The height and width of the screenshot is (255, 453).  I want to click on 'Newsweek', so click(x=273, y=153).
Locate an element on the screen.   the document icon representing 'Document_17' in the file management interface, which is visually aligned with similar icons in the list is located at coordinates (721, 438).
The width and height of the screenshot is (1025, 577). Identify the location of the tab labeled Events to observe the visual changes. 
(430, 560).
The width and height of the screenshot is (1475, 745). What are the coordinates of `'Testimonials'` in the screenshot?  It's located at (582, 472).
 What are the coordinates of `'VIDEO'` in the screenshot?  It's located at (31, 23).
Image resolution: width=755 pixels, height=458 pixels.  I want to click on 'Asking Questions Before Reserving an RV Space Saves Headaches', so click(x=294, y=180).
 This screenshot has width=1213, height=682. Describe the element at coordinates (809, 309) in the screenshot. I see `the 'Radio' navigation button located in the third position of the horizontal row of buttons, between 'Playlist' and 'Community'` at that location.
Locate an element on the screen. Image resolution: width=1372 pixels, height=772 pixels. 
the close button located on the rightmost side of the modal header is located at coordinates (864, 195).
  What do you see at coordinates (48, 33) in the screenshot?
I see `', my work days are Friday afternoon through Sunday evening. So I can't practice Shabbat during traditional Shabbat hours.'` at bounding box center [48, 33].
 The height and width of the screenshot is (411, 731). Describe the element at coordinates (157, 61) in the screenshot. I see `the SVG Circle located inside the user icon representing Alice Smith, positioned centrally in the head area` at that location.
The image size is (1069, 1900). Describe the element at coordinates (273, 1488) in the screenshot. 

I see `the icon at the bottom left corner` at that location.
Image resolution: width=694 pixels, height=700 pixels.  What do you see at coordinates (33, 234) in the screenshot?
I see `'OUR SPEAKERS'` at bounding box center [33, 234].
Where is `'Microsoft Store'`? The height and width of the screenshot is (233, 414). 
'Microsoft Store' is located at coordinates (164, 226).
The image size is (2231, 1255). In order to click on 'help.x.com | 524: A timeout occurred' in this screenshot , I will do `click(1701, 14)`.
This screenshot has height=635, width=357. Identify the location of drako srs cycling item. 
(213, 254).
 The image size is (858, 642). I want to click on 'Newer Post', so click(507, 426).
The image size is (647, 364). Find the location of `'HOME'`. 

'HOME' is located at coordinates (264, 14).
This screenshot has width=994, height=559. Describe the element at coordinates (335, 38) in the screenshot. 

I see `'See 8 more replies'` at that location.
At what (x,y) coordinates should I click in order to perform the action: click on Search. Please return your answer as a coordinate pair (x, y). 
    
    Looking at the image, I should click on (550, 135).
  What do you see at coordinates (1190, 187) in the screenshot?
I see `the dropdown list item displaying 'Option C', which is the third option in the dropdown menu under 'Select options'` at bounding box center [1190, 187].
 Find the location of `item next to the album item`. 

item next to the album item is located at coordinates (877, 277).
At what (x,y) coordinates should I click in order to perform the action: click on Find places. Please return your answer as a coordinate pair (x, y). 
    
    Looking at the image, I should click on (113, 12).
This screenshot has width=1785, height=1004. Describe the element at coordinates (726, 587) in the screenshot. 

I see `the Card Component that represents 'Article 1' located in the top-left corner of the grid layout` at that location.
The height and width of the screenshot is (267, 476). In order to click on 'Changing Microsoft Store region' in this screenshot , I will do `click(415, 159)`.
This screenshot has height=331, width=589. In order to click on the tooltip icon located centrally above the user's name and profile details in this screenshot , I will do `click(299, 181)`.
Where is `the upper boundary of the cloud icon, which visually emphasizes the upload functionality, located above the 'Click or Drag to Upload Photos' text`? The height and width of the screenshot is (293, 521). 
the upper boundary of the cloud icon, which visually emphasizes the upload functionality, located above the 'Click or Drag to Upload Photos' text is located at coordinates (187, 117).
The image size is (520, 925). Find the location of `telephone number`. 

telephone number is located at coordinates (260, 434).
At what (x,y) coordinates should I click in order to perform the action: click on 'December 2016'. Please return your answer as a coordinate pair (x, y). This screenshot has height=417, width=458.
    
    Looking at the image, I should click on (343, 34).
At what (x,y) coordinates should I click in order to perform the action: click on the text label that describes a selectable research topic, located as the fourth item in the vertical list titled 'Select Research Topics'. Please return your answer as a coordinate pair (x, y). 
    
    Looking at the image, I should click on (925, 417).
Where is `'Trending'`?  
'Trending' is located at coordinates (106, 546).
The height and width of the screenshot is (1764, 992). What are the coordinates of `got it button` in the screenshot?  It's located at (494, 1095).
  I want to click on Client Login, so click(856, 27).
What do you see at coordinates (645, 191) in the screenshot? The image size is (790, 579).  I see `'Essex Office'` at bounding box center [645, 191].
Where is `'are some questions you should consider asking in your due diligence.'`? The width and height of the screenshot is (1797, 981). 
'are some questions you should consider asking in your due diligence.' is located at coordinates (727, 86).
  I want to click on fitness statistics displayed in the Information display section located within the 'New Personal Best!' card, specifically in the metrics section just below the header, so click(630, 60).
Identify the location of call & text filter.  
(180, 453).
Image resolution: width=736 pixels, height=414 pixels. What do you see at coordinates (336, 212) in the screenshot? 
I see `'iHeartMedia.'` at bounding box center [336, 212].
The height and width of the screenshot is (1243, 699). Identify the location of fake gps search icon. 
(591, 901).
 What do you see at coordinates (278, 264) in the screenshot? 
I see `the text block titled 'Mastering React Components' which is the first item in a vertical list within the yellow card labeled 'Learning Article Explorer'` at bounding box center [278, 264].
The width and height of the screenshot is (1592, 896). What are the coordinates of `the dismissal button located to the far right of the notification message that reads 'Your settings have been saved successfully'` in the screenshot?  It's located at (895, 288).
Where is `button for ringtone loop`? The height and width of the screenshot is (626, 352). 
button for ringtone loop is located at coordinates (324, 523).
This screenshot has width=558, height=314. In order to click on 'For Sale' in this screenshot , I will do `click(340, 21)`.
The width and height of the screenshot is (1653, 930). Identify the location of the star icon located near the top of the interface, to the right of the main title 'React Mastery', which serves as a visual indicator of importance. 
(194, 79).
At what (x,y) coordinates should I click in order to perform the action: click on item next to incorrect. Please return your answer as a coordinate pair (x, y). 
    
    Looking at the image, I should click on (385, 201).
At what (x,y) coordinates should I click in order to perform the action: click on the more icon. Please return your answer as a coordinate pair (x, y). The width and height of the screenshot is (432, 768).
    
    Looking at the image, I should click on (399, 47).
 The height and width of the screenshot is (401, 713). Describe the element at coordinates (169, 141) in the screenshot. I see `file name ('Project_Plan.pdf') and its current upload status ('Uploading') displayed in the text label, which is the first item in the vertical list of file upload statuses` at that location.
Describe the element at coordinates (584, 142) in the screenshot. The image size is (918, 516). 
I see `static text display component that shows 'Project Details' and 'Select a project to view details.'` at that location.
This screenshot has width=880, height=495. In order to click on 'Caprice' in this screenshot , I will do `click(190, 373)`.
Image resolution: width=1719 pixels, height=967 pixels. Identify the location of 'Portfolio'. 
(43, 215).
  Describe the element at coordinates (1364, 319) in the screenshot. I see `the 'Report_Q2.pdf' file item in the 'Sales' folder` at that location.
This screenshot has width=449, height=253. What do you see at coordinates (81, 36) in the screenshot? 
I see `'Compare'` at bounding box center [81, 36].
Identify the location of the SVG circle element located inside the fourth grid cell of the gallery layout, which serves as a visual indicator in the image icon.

★ ★ ★ ★

Copy out, word for word, the stretch of entries above from the line containing "The width and height of the screenshot is (1653, 930)." through the line containing "text display component".

Answer to this exercise:
The width and height of the screenshot is (1653, 930). Identify the location of the star icon located near the top of the interface, to the right of the main title 'React Mastery', which serves as a visual indicator of importance. 
(194, 79).
At what (x,y) coordinates should I click in order to perform the action: click on item next to incorrect. Please return your answer as a coordinate pair (x, y). 
    
    Looking at the image, I should click on (385, 201).
At what (x,y) coordinates should I click in order to perform the action: click on the more icon. Please return your answer as a coordinate pair (x, y). The width and height of the screenshot is (432, 768).
    
    Looking at the image, I should click on (399, 47).
 The height and width of the screenshot is (401, 713). Describe the element at coordinates (169, 141) in the screenshot. I see `file name ('Project_Plan.pdf') and its current upload status ('Uploading') displayed in the text label, which is the first item in the vertical list of file upload statuses` at that location.
Describe the element at coordinates (584, 142) in the screenshot. The image size is (918, 516). 
I see `static text display component that shows 'Project Details' and 'Select a project to view details.'` at that location.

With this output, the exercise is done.